### ОТРЫВОК

■ ■ ■ ■ ■ ■ ■

Вот ведь и сам Аркадий Ровнер ‒ нарисовал и уплыл. И плывет, и плывет. И видит “сквозь стены Нью-Йорка, стены Вавилона и Мемфиса, Бухары и Мадраса, Иерусалима”. В стенах Нью-Йорка узнает он “пугающие стены Москвы”. И пусть билет из Москвы оказался билетом в Москву, а “Иерусалим, Мемфис и Дельфы закончились перевернутыми пирамидами Москвы и Нью-Йорка”. Закончились ли?

■ ■ ■ ■ ■ ■ ■

### ЗАДАНИЕ
Ответьте на вопросы по отрывку.
(a) В стенах какого города Аркадий Ровнер узнает «пугающие стены Москвы»?
(b) Чем оказался билет из Москвы?
(c) Чем закончились «Иерусалим, Мемфис и Дельфы»?

### ИСХОДНЫЕ ДАННЫЕ
■ ■ ■ ■ ■ ■ ■

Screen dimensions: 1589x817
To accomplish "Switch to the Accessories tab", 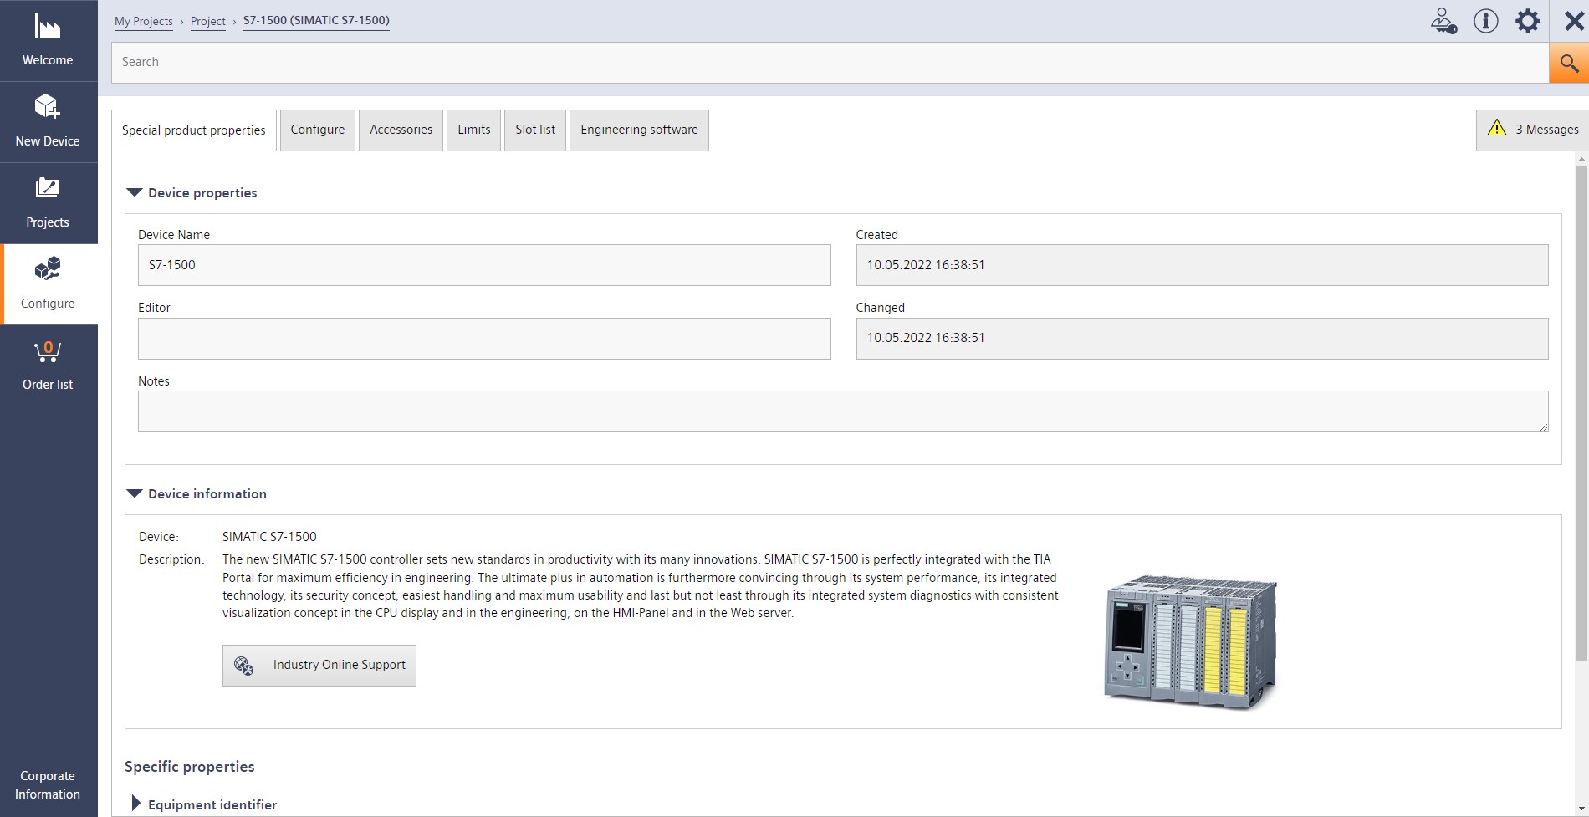I will click(401, 130).
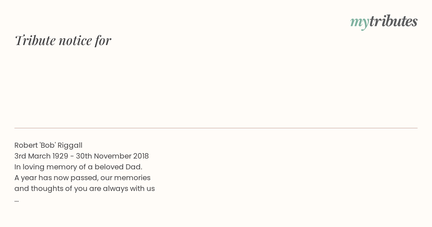Click the death date 30th November 2018
The width and height of the screenshot is (432, 227).
112,156
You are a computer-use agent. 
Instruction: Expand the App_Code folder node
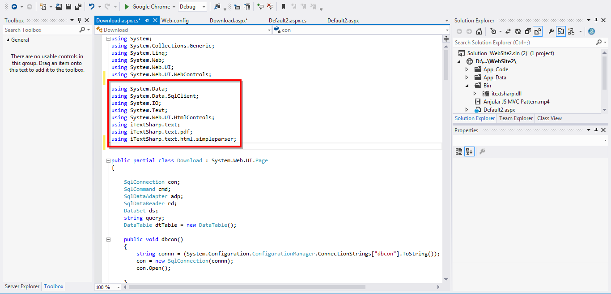tap(467, 69)
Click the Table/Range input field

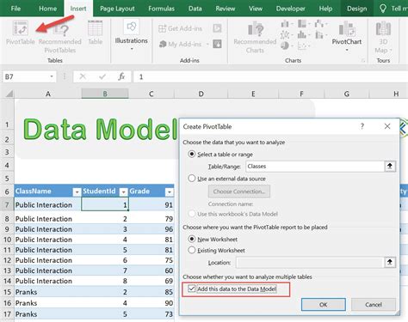(x=315, y=167)
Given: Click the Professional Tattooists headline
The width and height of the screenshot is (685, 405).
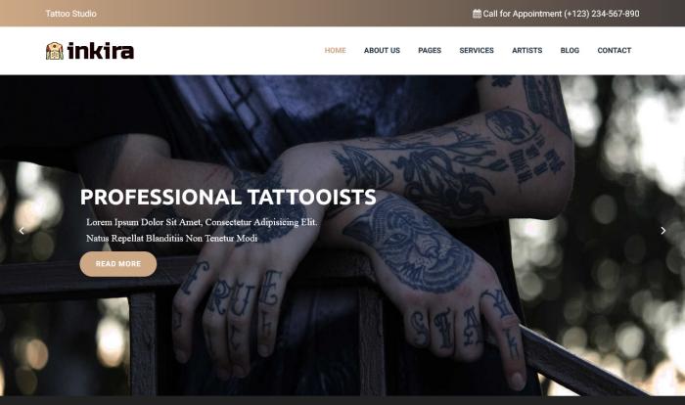Looking at the screenshot, I should click(228, 197).
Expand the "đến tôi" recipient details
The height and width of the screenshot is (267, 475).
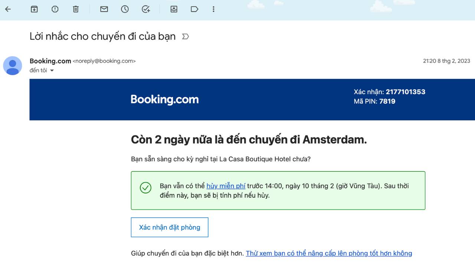coord(42,70)
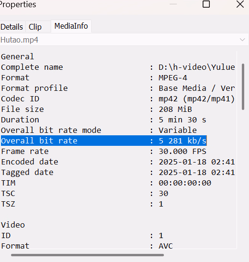Minimize the Properties window
249x262 pixels.
pos(173,4)
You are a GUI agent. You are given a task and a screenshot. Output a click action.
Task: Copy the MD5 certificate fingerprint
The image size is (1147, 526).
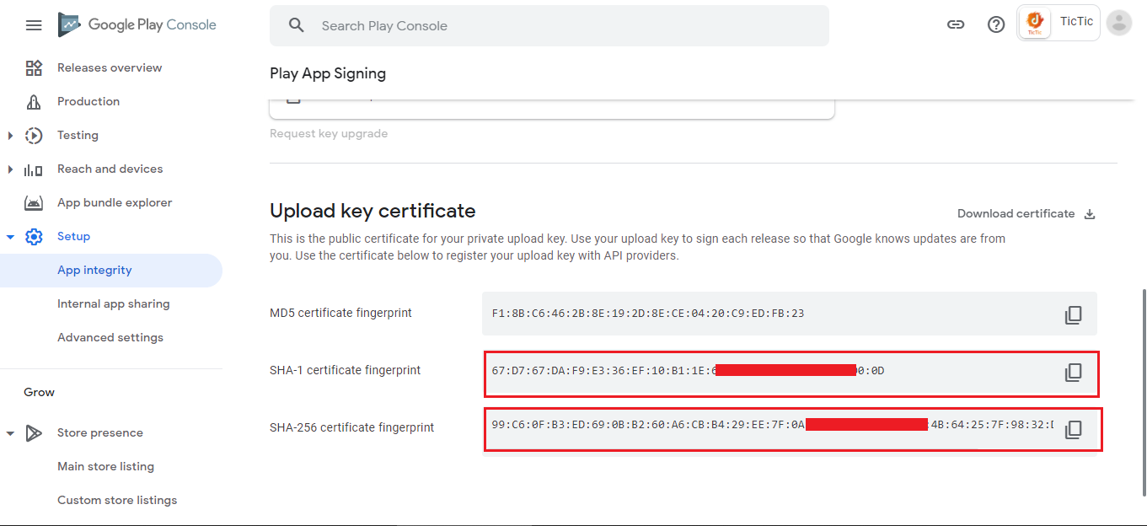1073,315

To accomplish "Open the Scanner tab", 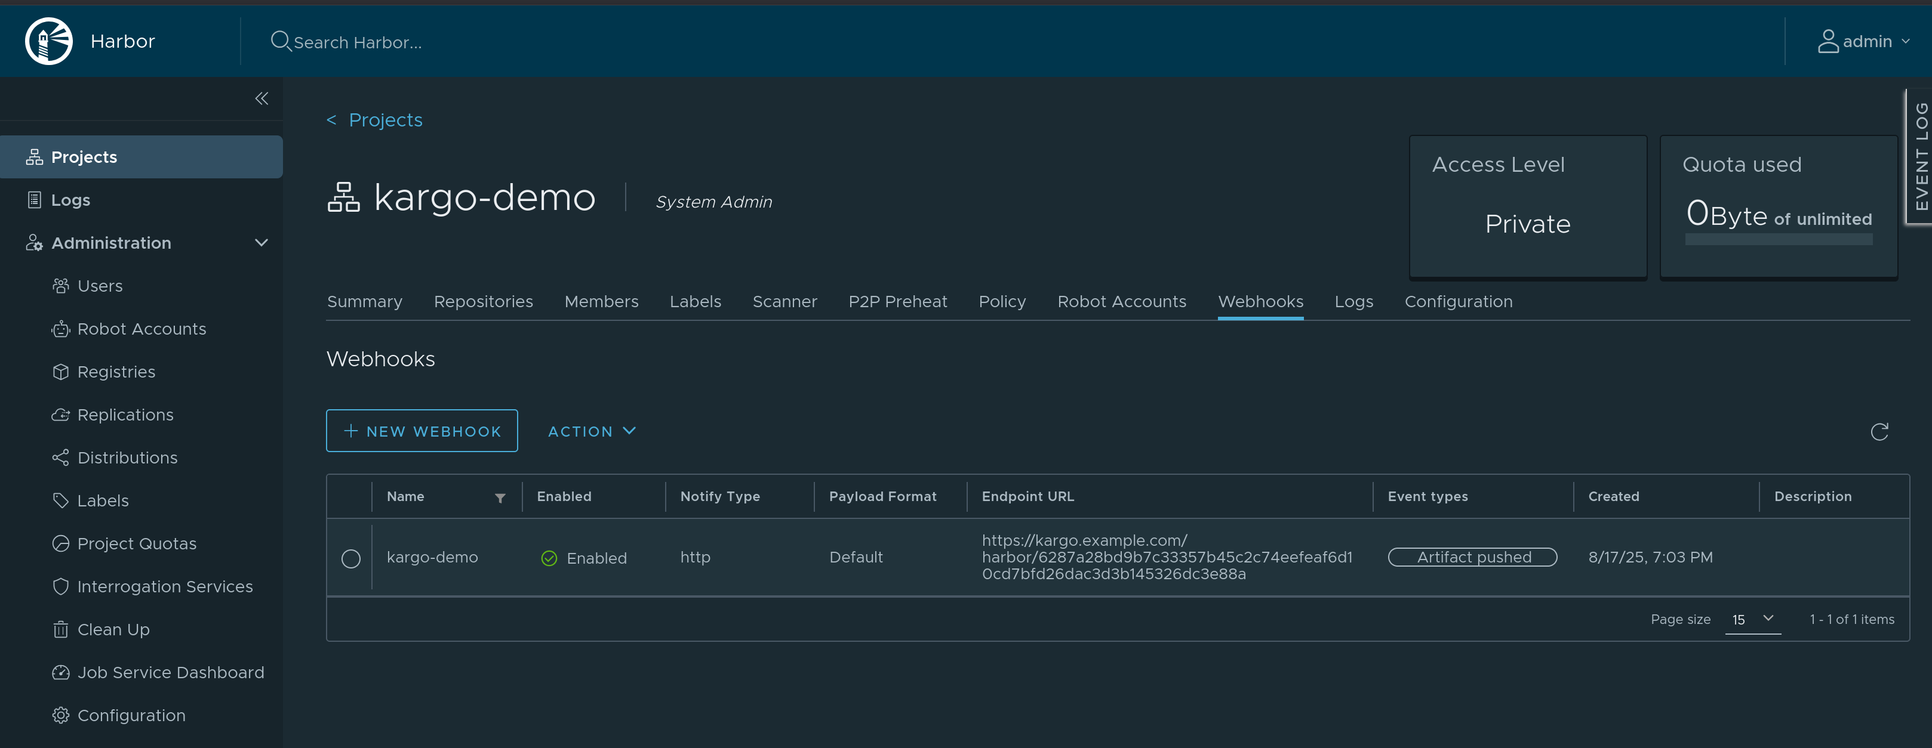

■ ■ ■ ■ ■ ■ ■

### ГОТОВЫЙ ОТВЕТ
(a) Нью-Йорка.
(b) Билетом в Москву.
(c) Перевернутыми пирамидами Москвы и Нью-Йорка.